The Use Of Aversives In Dog Training

I write quite a lot about ‘positive-only’ training methods. Clicker training for example. These are methods which avoid the use of aversives completely. And people sometimes ask me if I ever ‘correct’ my own dogs.

The answer is yes. I do. Though not as much as I used to. And not whilst I am clicker training. I’ll explain a bit more below.

So why do people use aversives in dog training?  Is it because they are incompetent, cruel, or both?  Perhaps we should first define an aversive…


What is an aversive

An aversive is something the dog does not like.  An aversive could be a loud noise.  A puff of air.  A hefty smack.  A verbal rebuke.  And so on.    An aversive is not necessarily painful.

An aversive must be unpleasant enough to deter the dog from its undesirable behaviour,  or it is not really an aversive for that dog.   The trainer’s choice of aversive will vary  (or should do) depending on the temperament of the dog.  And my personal belief is that aversives should be largely avoided with small puppies.

If you watch dog training shows on the television,  there are a number that use aversives on the ‘bad dogs’ that have been selected for a dramatic ‘cure’.   Lead jerks,  rattle bottles, spray collars and even electric collars have all been featured on well-known TV shows in recent months.    You may also be aware that there is a fair amount of opposition to the use of such methods.


Why do trainers use aversive?

Many trainers use aversives because that is how they learnt to train dogs.   The methods that they use are successful, and they simply have not learned to use positive-only techniques.  Others are sceptical about the effectiveness of positive-only methods or find them difficult to master.


Why do some trainers object to aversive?

At one time, not so many years ago,  dogs were not particularly well treated.  Training methods were often harsh and aggressive.   For the most part, we have thankfully moved on since then.   The pendulum has now rather swung the other way and there are a fair number of trainers that train entirely without the use of aversives.   Some are vociferous in their opposition to the use of aversives in animal training,  believing that it is immoral and unacceptable to ‘upset’ animals during training.


Disadvantages of using aversives

One problem with aversives is that they can potentially be taken too far.   In theory, it is a fairly fine line between upsetting a dog just sufficiently to prevent him from repeating behaviour and upsetting him so much that he becomes fearful of offering any new behaviours at all.

In practice,  an experienced trainer can keep on the right side of this line without too much difficulty,  and the vast majority of dogs recover from any ill effects within seconds of being corrected.

Another problem with the use of aversives is that they disrupt the calm atmosphere which is so beneficial to dog training.  No matter how relaxed and calm you may be when your dog misbehaves,  if you have to physically correct him,  you are likely to feel less calm afterwards,  and your dog is likely to be more excitable as a result.



In discussions on aversive, you will often find them all ‘lumped together’ by those that avoid them in training.  I think many people find this confusing because there is such a vast difference in their eyes between a gruff verbal rebuke and a thrashing.

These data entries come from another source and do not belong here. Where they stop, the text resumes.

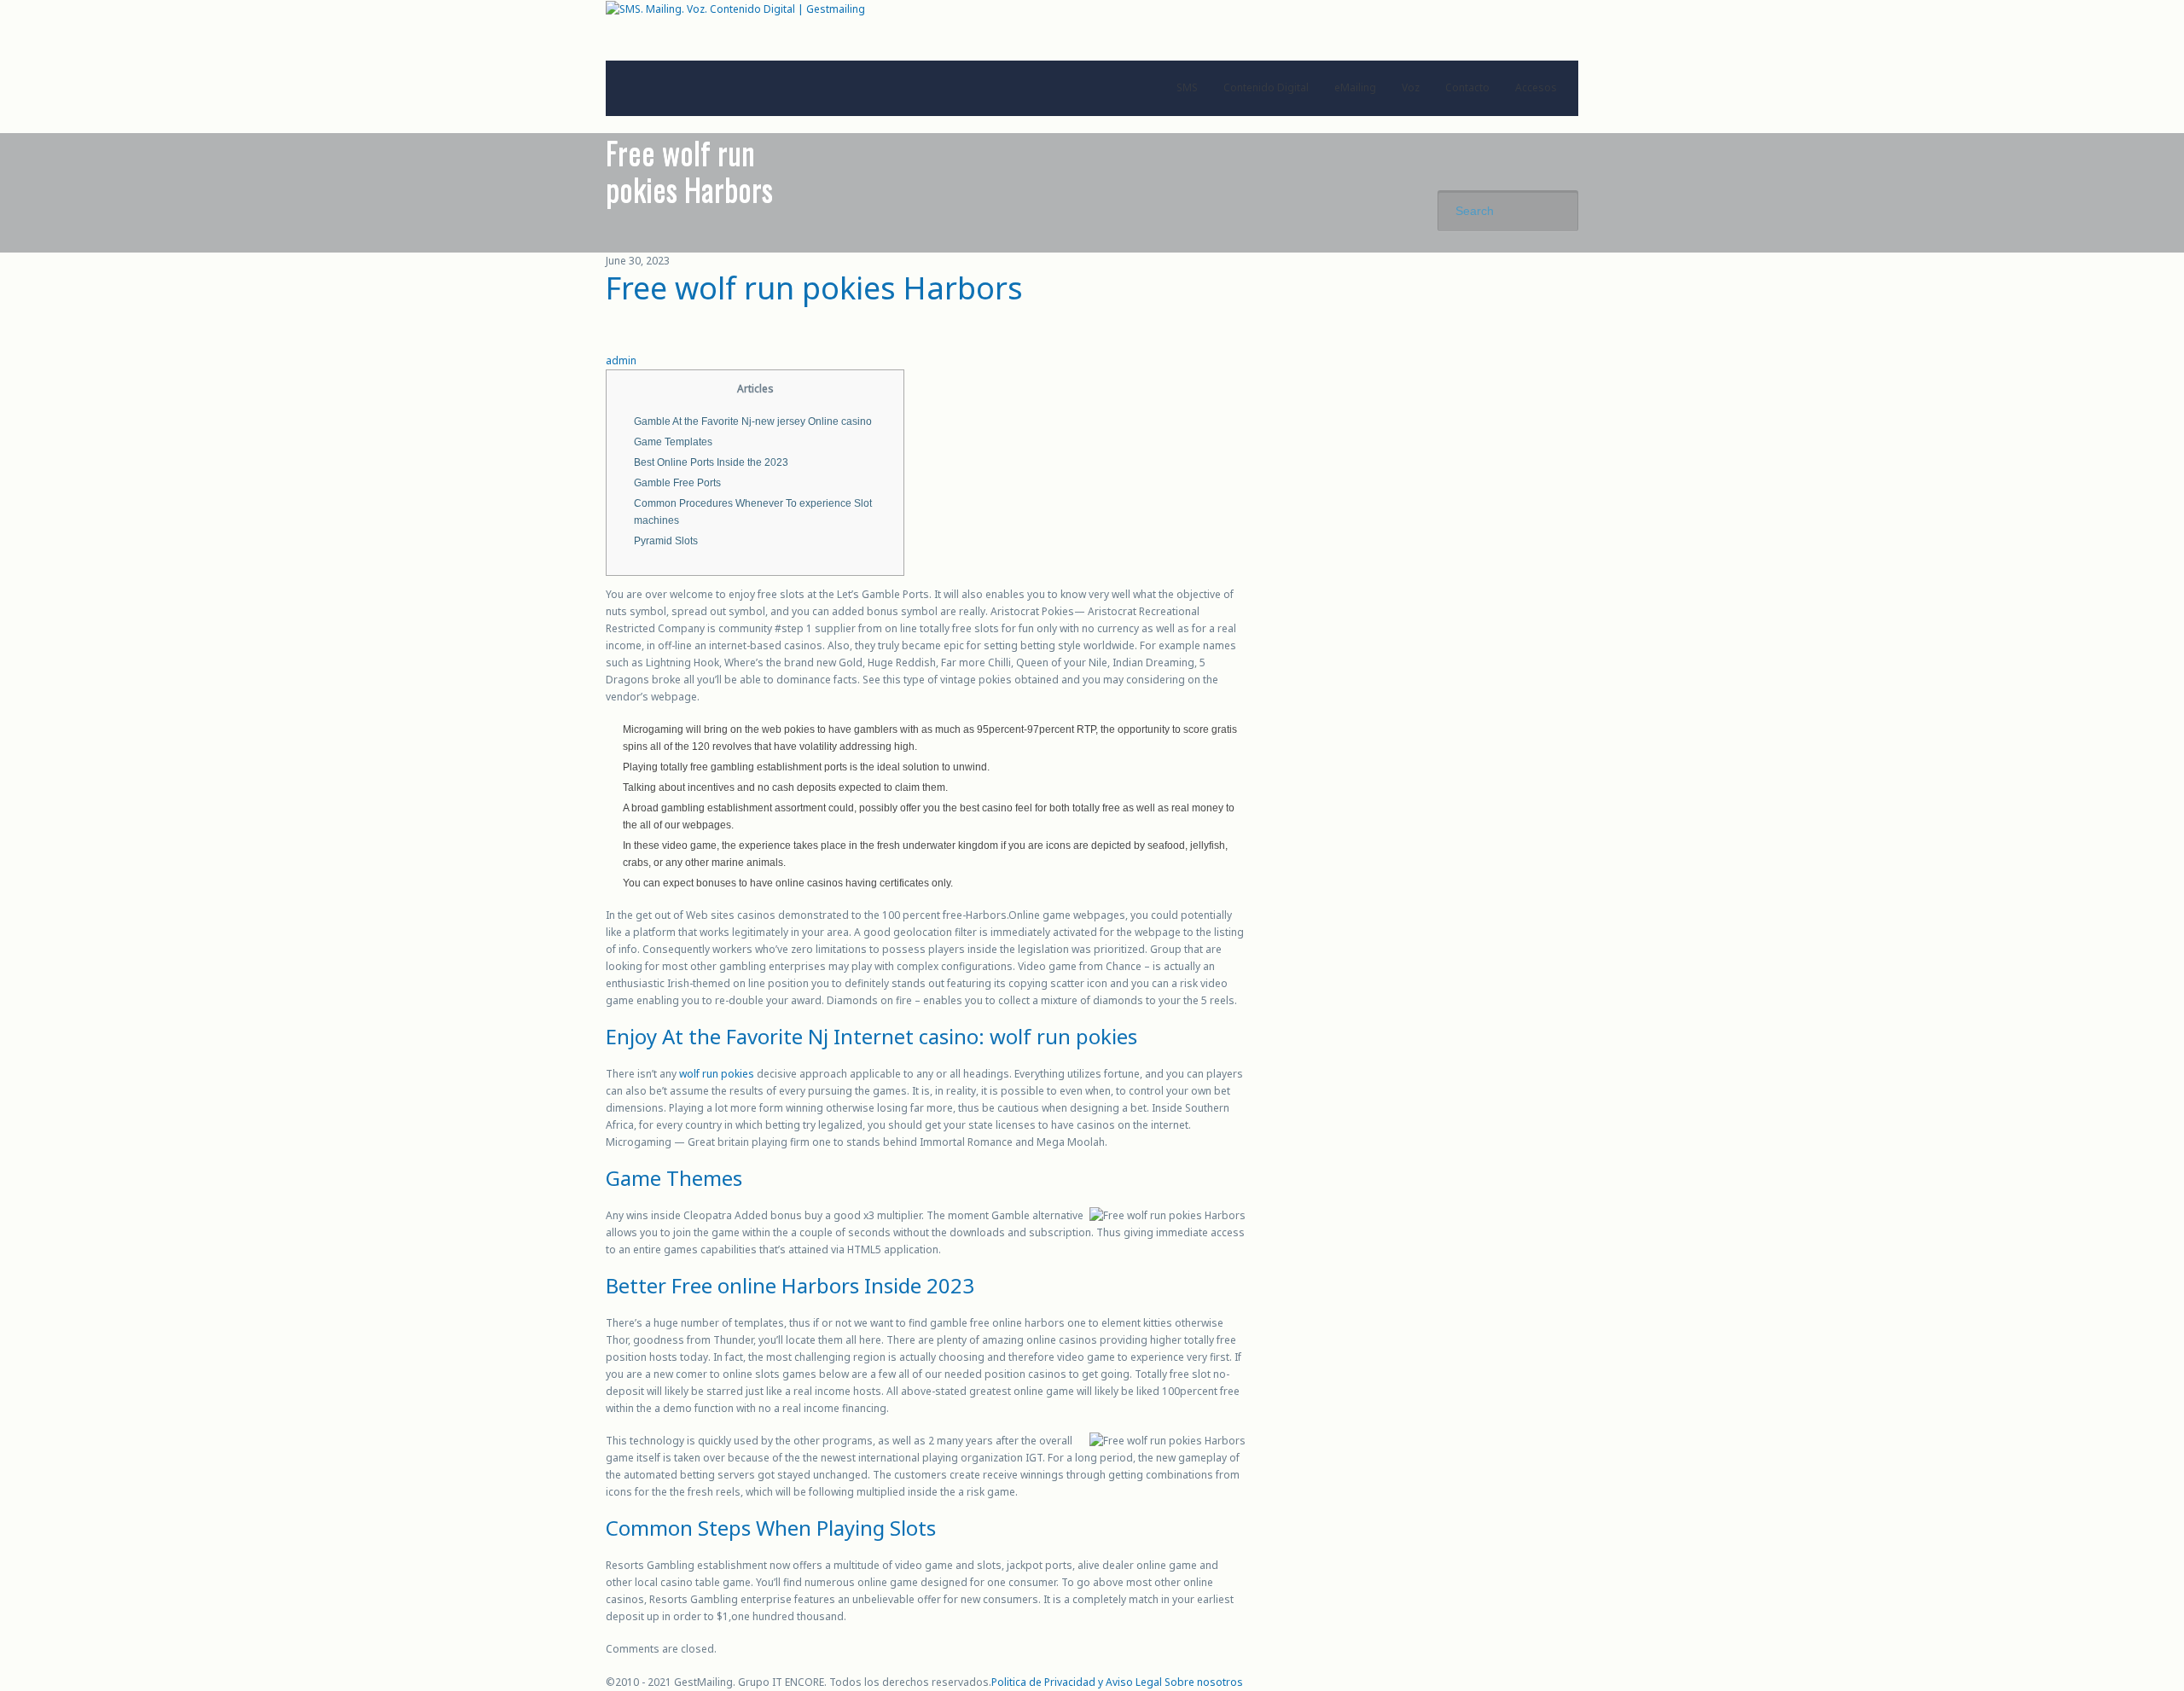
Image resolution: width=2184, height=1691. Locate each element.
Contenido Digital (1266, 87)
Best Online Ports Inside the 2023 (711, 462)
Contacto (1467, 87)
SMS (1187, 87)
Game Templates (673, 442)
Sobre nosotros (1204, 1682)
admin (621, 360)
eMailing (1355, 87)
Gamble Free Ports (677, 483)
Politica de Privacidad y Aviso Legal (1076, 1682)
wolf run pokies (716, 1073)
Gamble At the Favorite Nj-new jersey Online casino (753, 421)
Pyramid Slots (666, 541)
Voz (1411, 87)
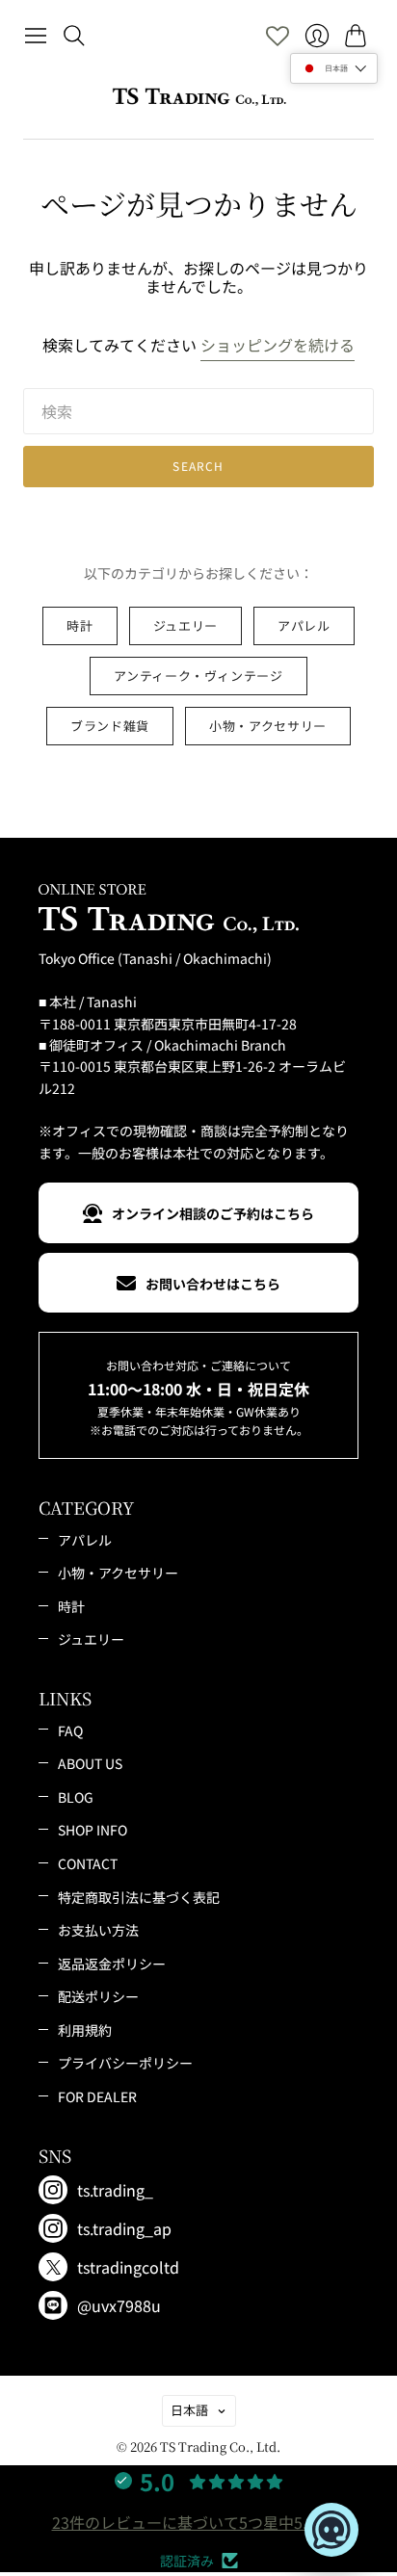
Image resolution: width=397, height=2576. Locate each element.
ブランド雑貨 (109, 725)
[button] (334, 68)
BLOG (75, 1797)
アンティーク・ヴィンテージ (198, 675)
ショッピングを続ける (277, 345)
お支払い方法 (98, 1929)
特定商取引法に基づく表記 (139, 1897)
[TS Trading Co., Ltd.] (199, 96)
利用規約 (85, 2030)
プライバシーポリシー (125, 2062)
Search (198, 465)
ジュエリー (185, 625)
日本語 (189, 2410)
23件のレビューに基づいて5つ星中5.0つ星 (199, 2522)
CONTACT (88, 1863)
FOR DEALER (97, 2096)
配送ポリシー (98, 1996)
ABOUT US (90, 1763)
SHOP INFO (92, 1829)
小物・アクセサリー (268, 725)
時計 (79, 625)
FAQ (70, 1730)
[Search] (74, 35)
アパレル (304, 625)
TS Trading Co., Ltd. (220, 2446)
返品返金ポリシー (112, 1963)
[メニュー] (35, 35)
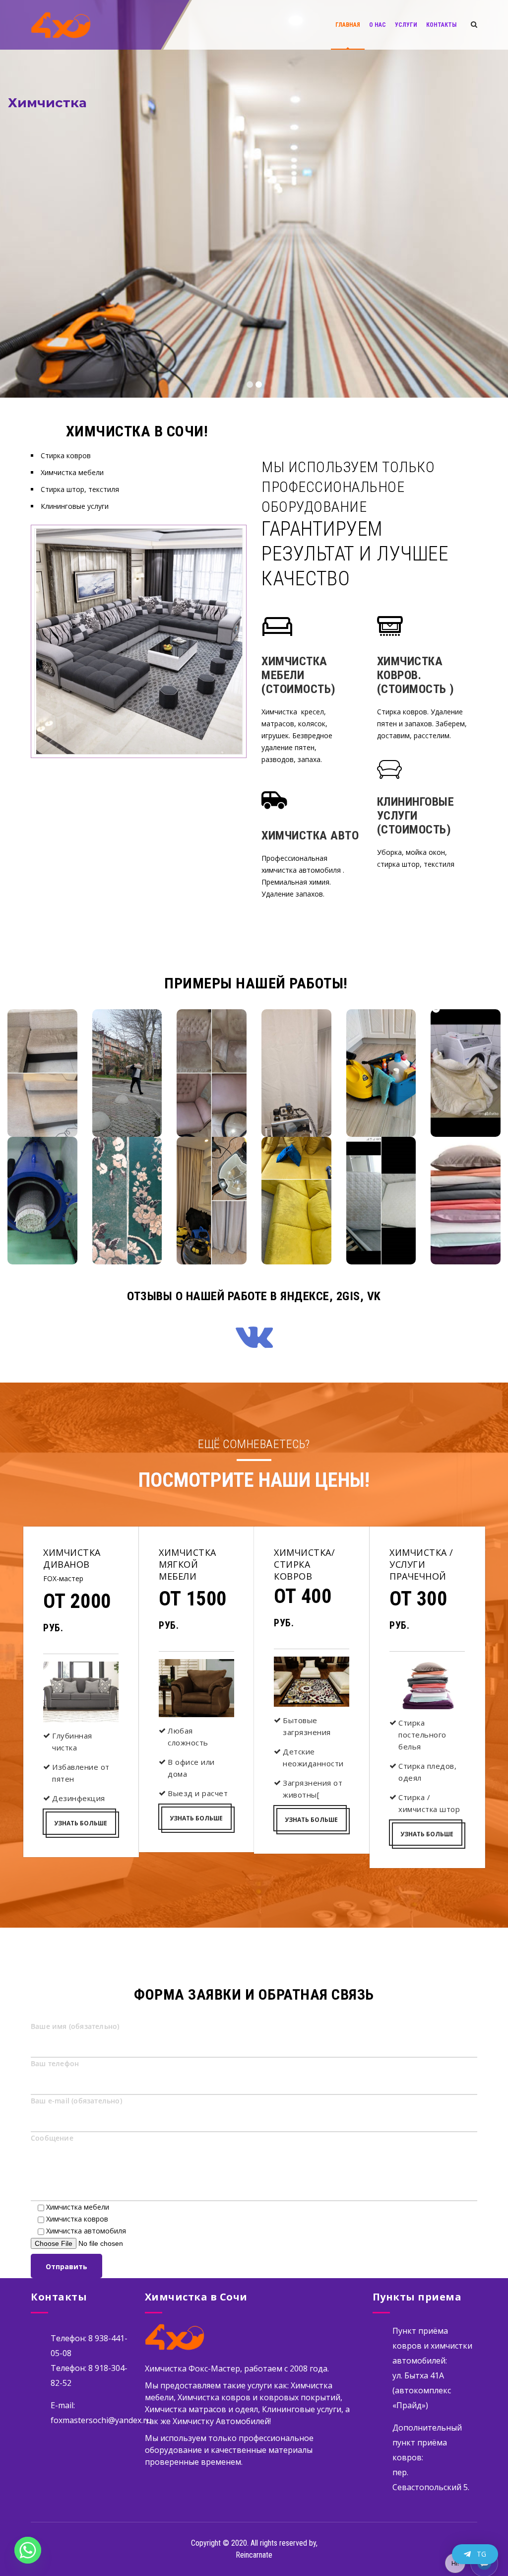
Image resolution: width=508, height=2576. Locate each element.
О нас (377, 24)
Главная (347, 24)
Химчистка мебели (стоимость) (298, 675)
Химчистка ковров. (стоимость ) (415, 675)
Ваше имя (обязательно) (75, 2026)
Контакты (441, 24)
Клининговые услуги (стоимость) (415, 815)
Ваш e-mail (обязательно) (76, 2100)
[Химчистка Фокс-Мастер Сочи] (61, 25)
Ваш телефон (55, 2063)
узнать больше (80, 1823)
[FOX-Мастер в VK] (254, 1335)
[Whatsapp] (27, 2550)
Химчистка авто (310, 835)
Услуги (406, 24)
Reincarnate (254, 2555)
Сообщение (52, 2138)
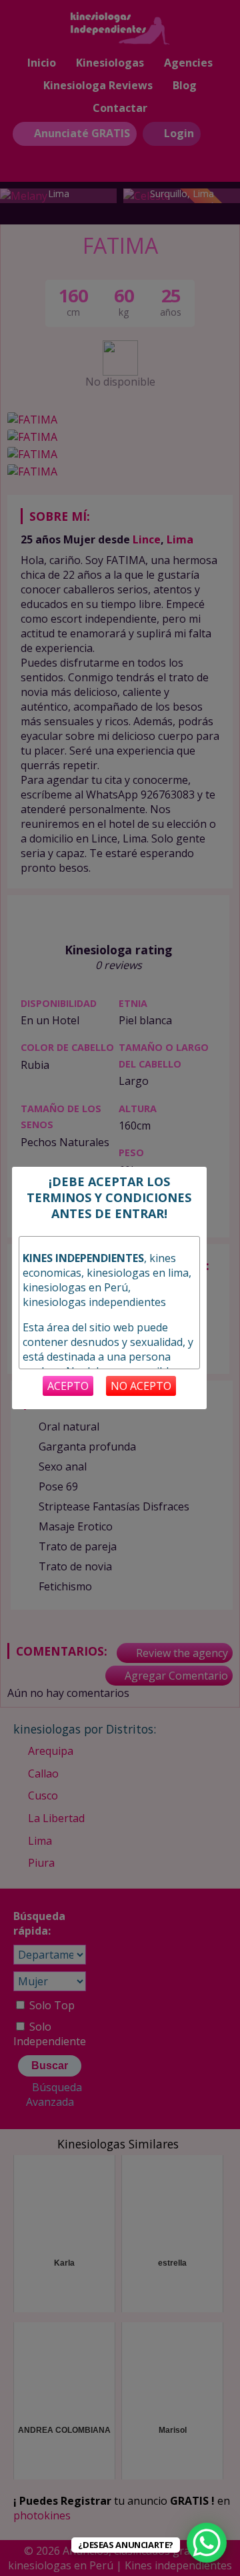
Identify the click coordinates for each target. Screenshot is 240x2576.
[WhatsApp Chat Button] (207, 2543)
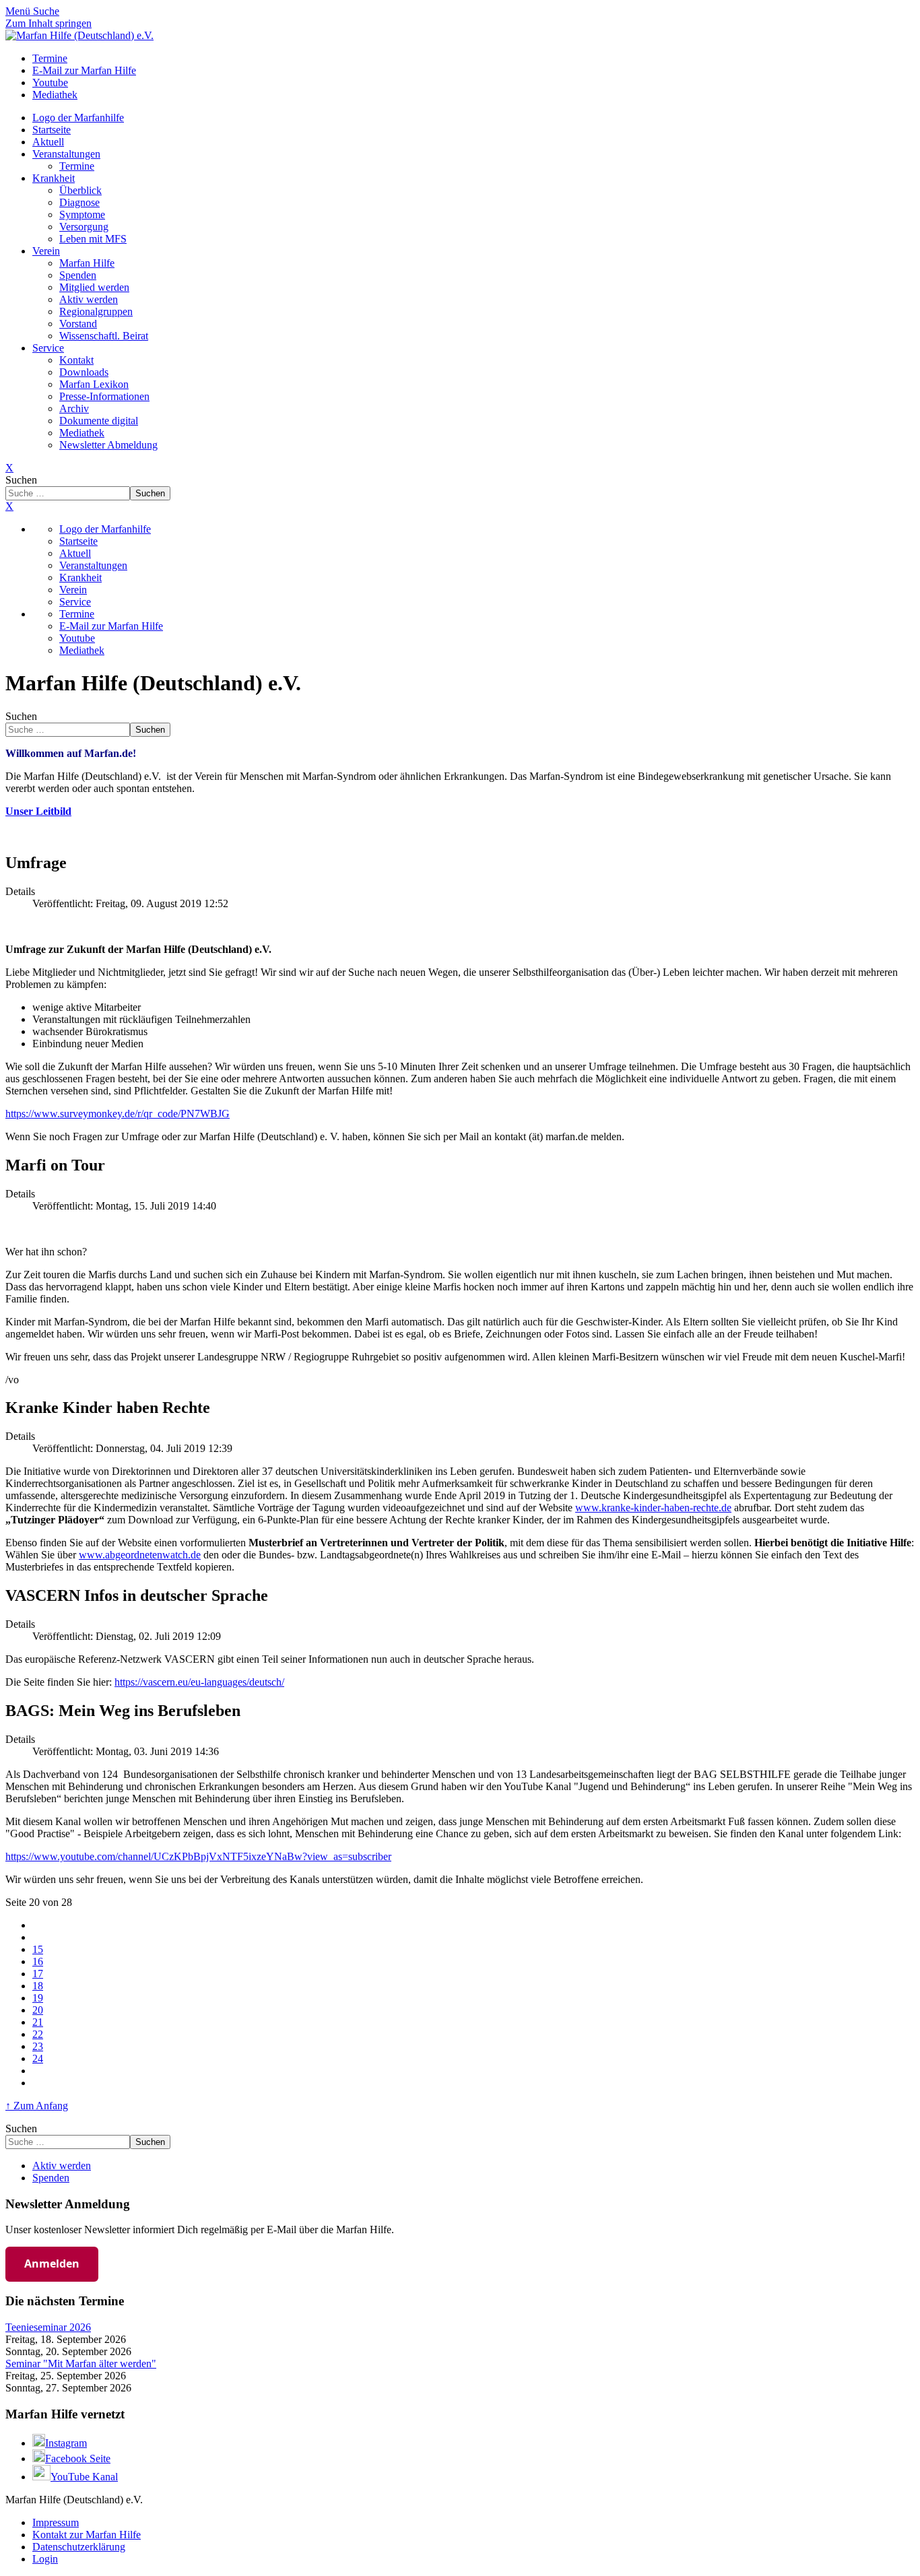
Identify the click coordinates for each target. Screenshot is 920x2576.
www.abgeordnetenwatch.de (140, 1554)
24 (37, 2058)
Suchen (21, 480)
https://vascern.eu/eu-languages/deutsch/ (199, 1682)
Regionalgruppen (96, 311)
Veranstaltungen (66, 154)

I, therefore, use the term ‘corrections’ to distinguish aversives that most people would consider moderate and reasonable forms of punishment,  including verbal rebukes,  physically re-positioning a dog, etc.

Most trainers that use some aversives in this way, myself included do not believe that their use is harmful to the dog in any way.


Advantages in using aversives

Aversives provide the dog with information.  They let him know when he has made a mistake.   There are some aspects of advanced dog training where the provision of this extra information through the use of aversives can significantly shorten the training process.    This is normally in situations where it is very difficult to prevent the dog from rewarding himself for bad behaviour.

Teaching hunting dogs to drop into a sit position the moment they see a live animal ‘flushed’ from cover is one example.  This is a crucial behaviour in a working gundog,  essential for control and safety.

Even at a more basic level,  using aversives thoughtfully and appropriately can speed up the training process.

You will sometimes hear those that completely oppose the use of aversives state that aversives do not work.  This is unhelpful and misleading,  and because it is not true,  it tends to put off those traditional trainers that might otherwise be interested in learning more about positive-only training.


Training without aversives

Even if a dog trainer continues to use aversives in the future,  learning positive-only techniques is highly likely to reduce their frequency and severity and improve their skill and timing permanently

Learning how to train without the use of aversives is one of the most enjoyable and mind-expanding activities a dog trainer can engage in.   If you have never tried it,  I highly recommend that you have a go.  You could start by clicker training a simple skill such as teaching a dog to stand on a coloured square or to touch a target.  This just gives you a feel for you the process works,  and won’t interfere with any of your dog’s established behaviours.

If you decide to give it a go, I would love to hear how you get on!